------ Data records ------

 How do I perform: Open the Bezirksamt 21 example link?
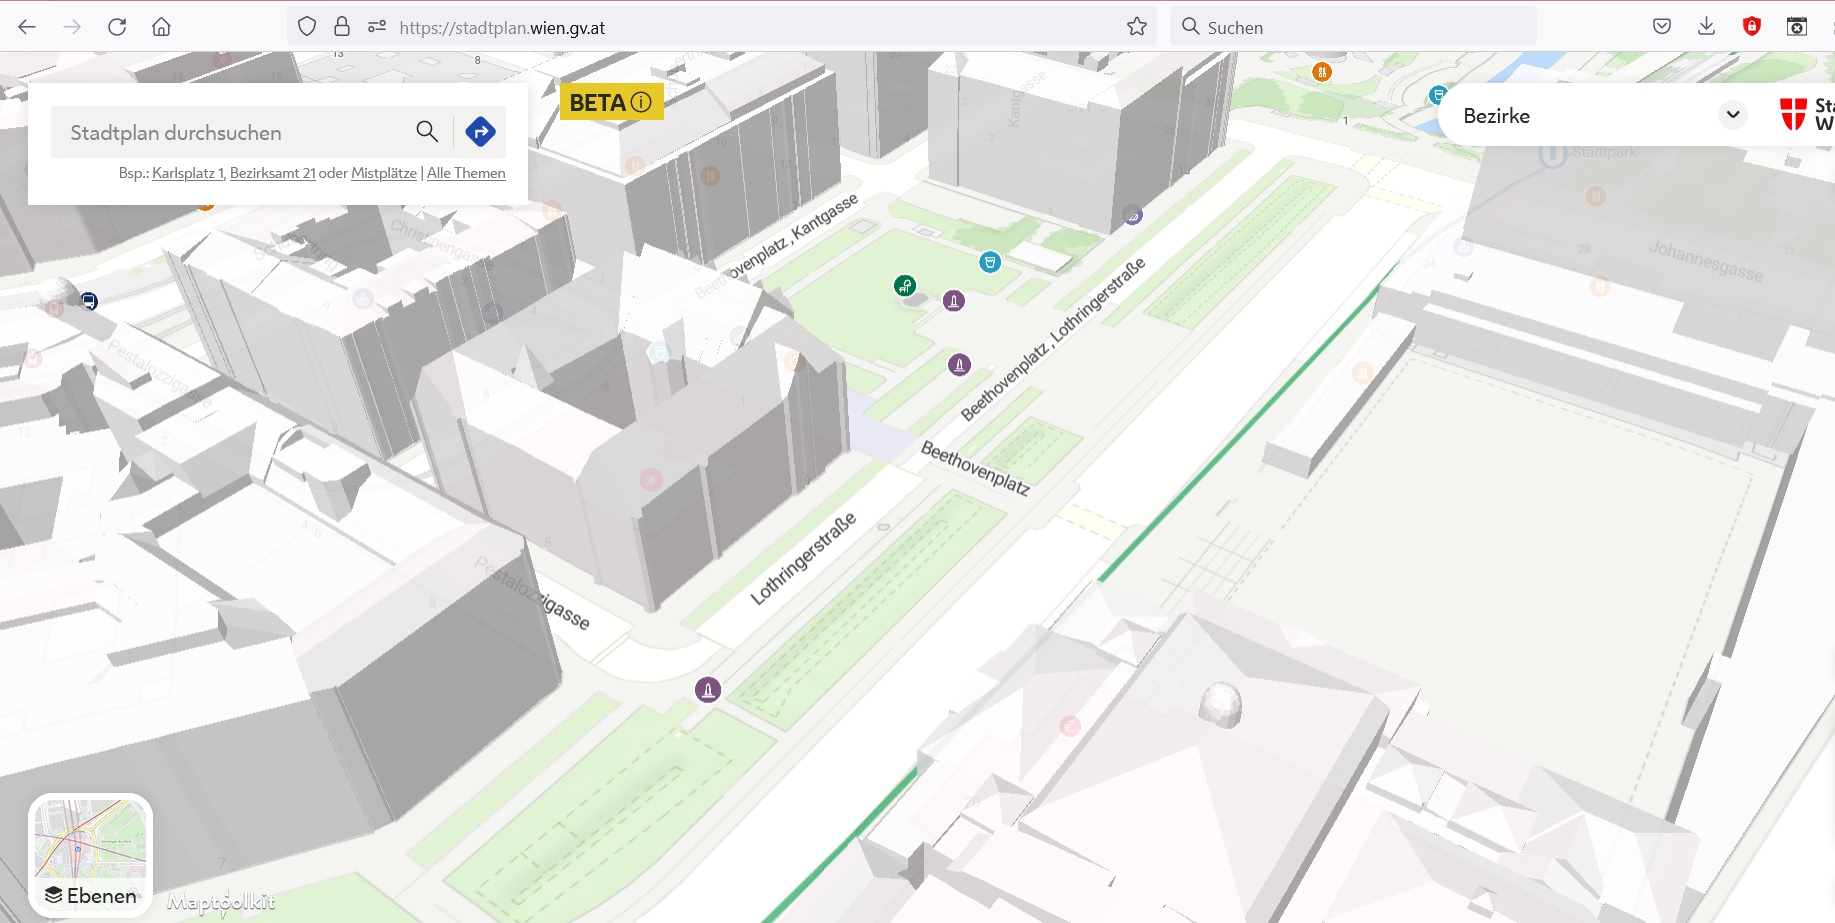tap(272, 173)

------
------ Data records ------

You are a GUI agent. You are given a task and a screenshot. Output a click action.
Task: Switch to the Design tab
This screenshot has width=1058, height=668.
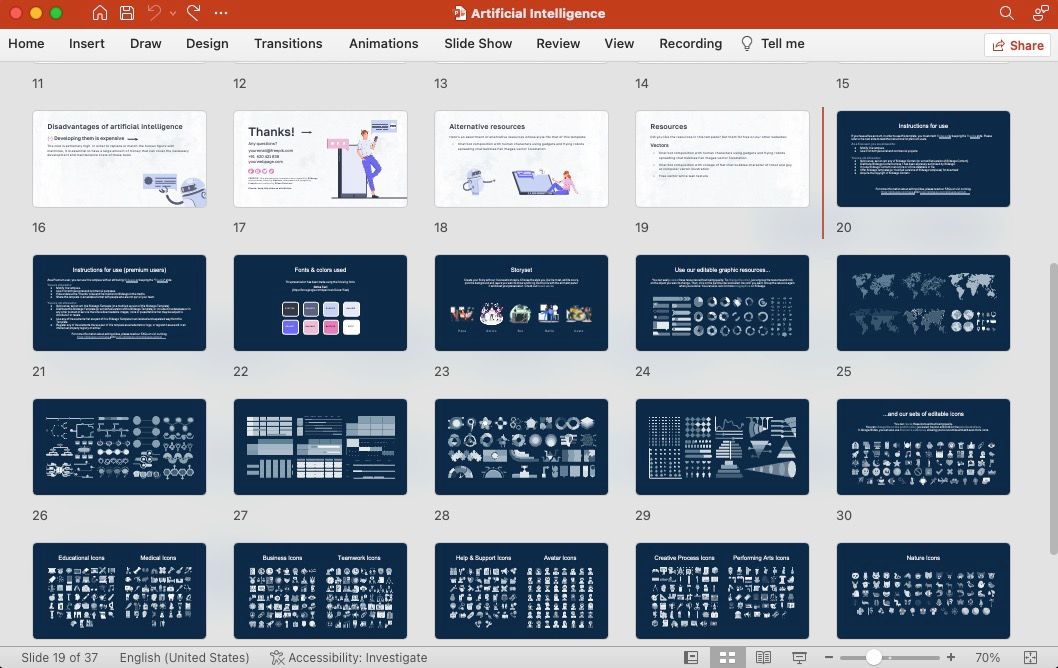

------

__Your assignment__
Check the data for lines with "screenshot" and give only their number.

__Task response__
2